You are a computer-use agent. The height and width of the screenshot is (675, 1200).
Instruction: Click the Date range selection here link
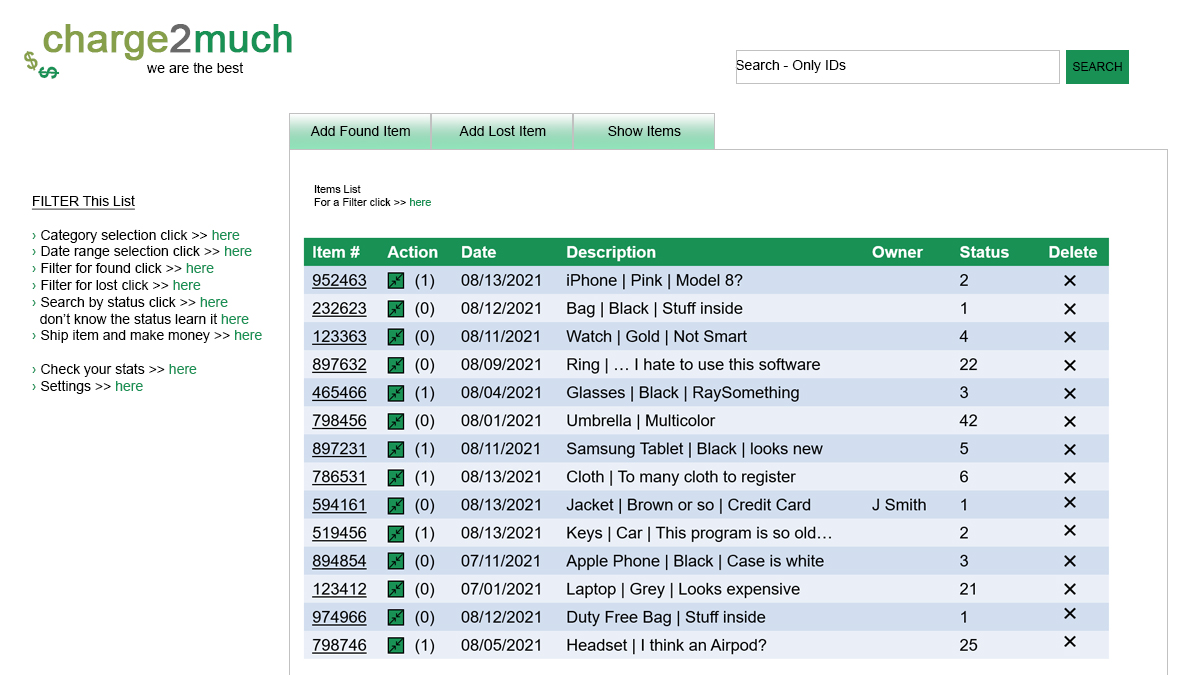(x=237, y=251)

• • • •

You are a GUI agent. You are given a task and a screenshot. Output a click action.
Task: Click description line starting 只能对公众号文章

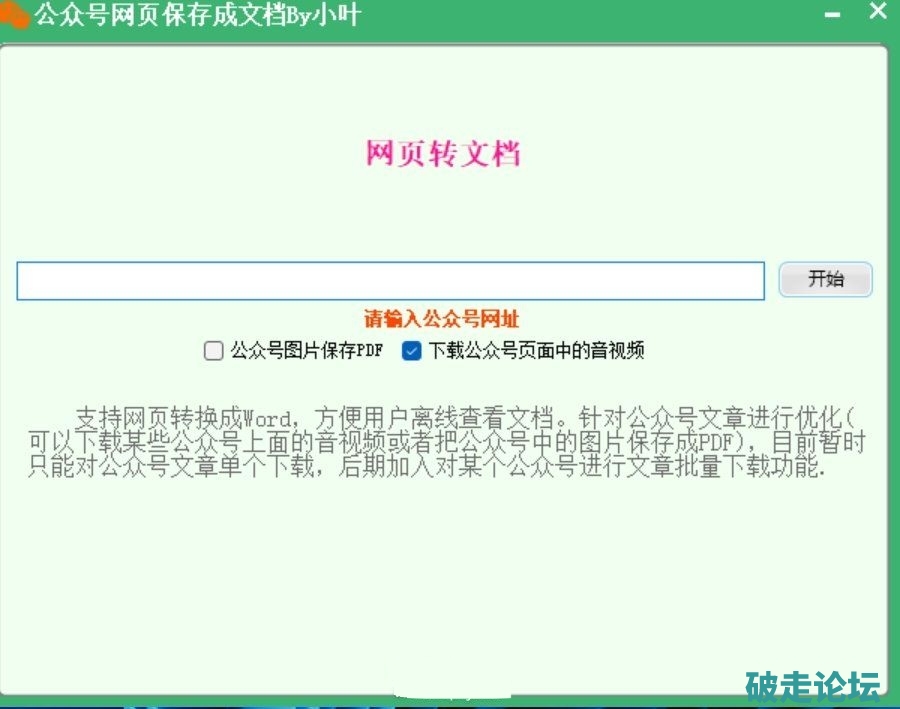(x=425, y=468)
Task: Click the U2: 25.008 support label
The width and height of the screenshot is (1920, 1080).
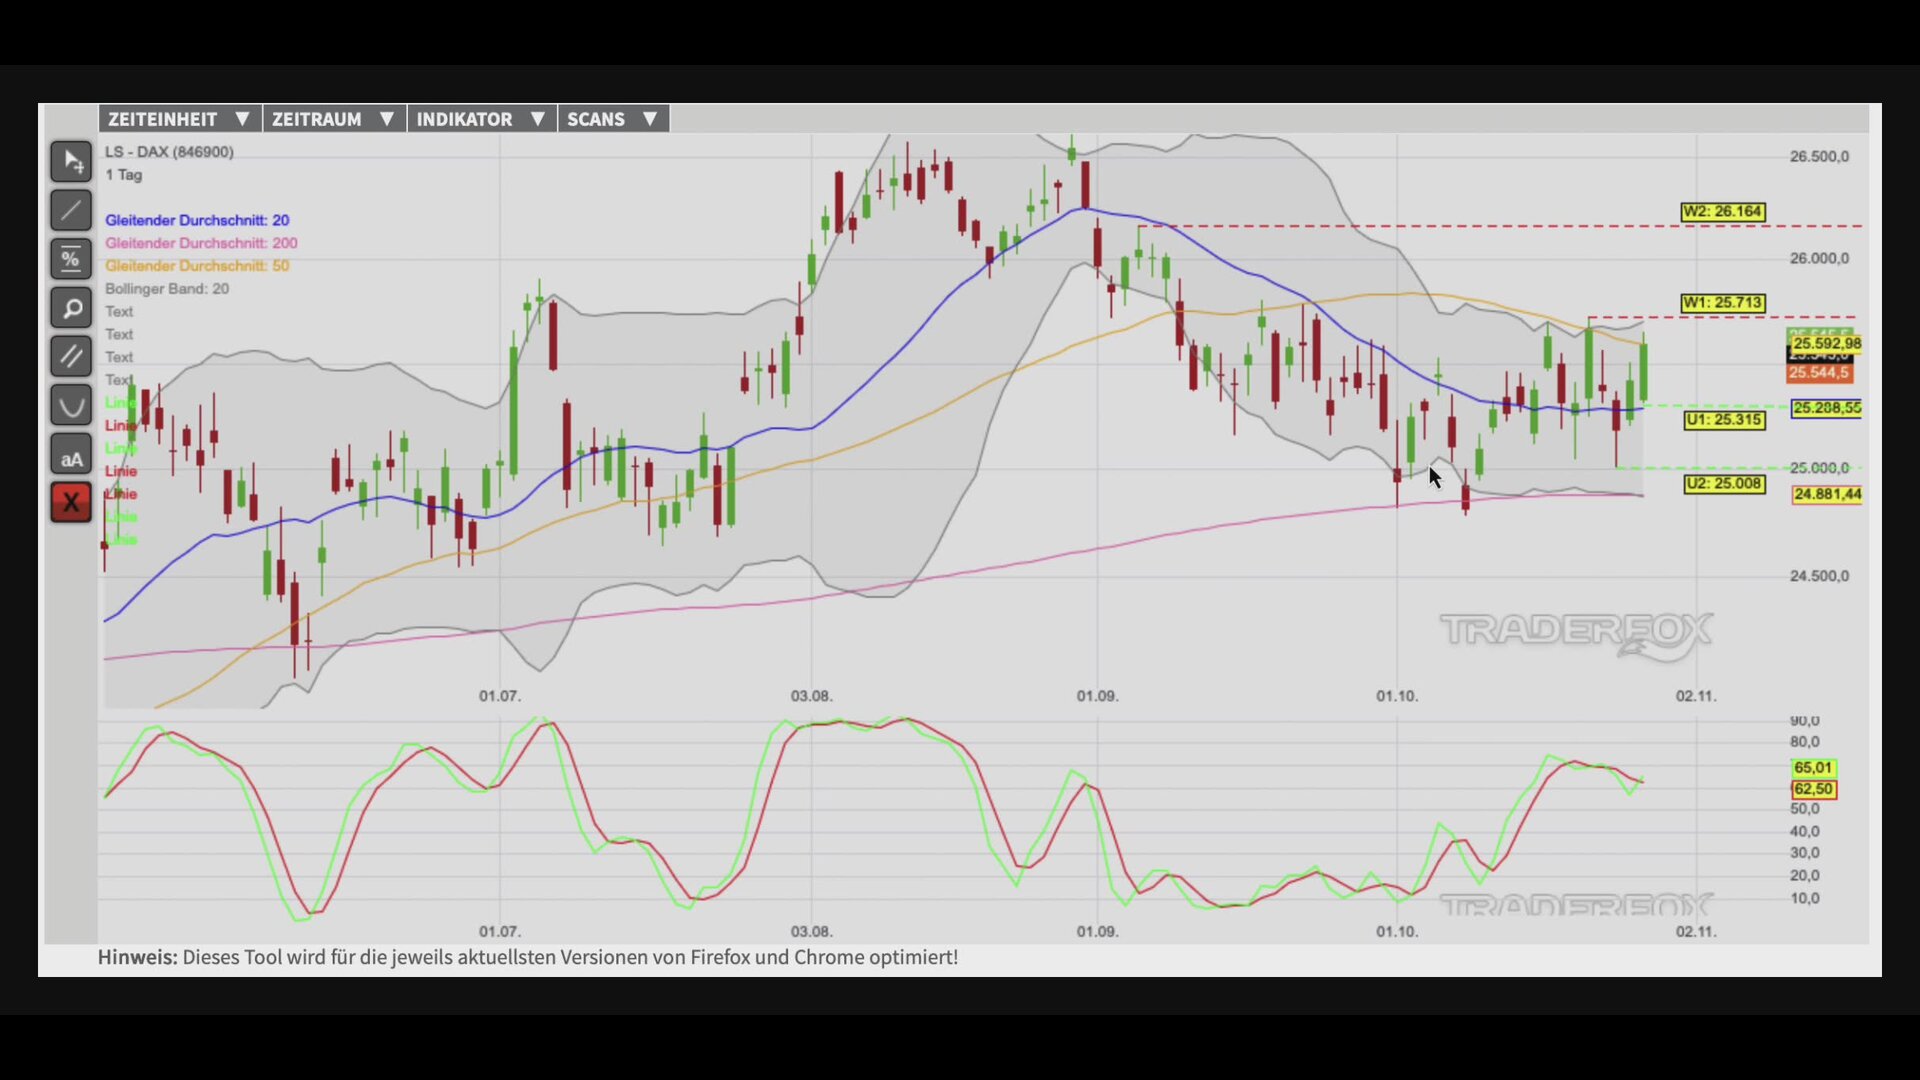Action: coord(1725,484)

• • • •

### WORK TO BE COMPLETED
Find the lines above that include the string "agent" and copy them.

### WRITTEN SOLUTION
You are a computer-use agent. The height and width of the screenshot is (675, 1200).
You are a GUI agent. You are given a task and a screenshot. Output a click action.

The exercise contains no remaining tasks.